(Saved entries)
Content starts

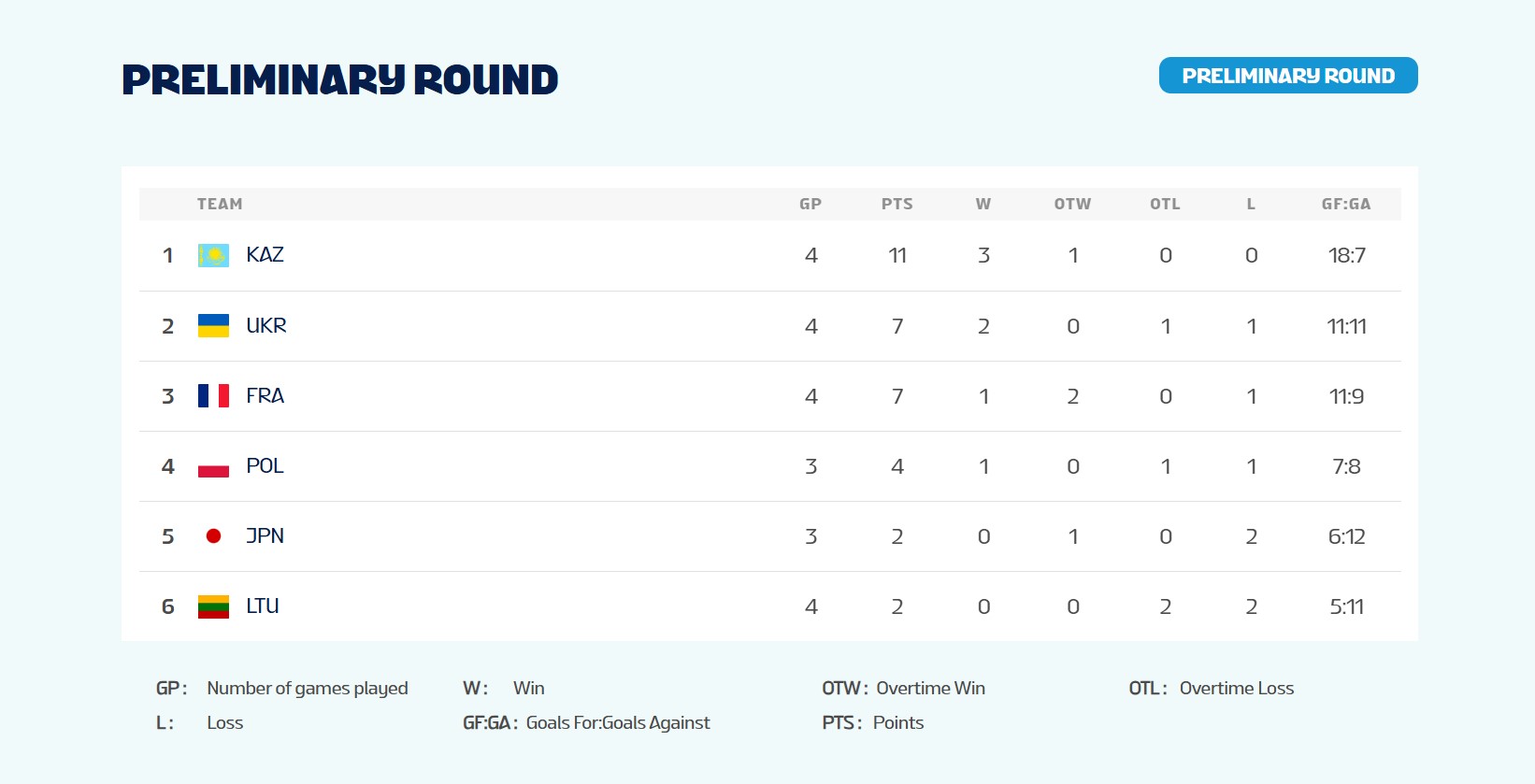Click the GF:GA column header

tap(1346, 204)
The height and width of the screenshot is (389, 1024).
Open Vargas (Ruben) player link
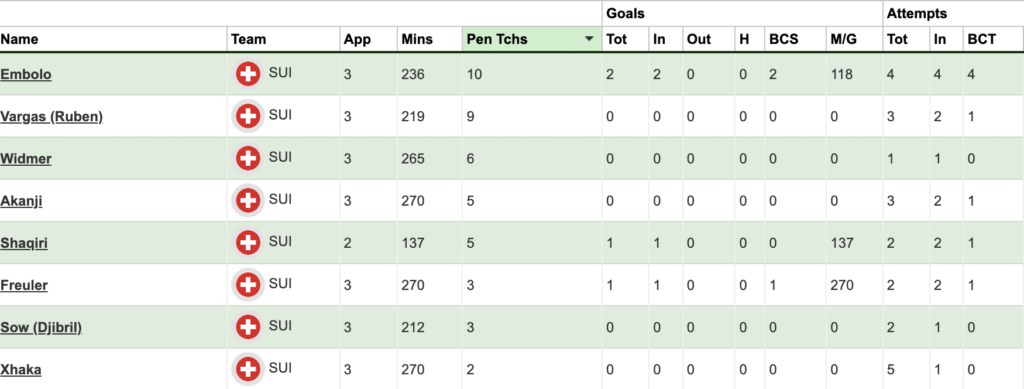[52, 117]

Content ends

What to produce: In the records above, find the line that contains "The height and". Print it and every later line exactly, omitting the pictures.

Result of the exercise:
The height and width of the screenshot is (389, 1024).
Open Vargas (Ruben) player link
[52, 117]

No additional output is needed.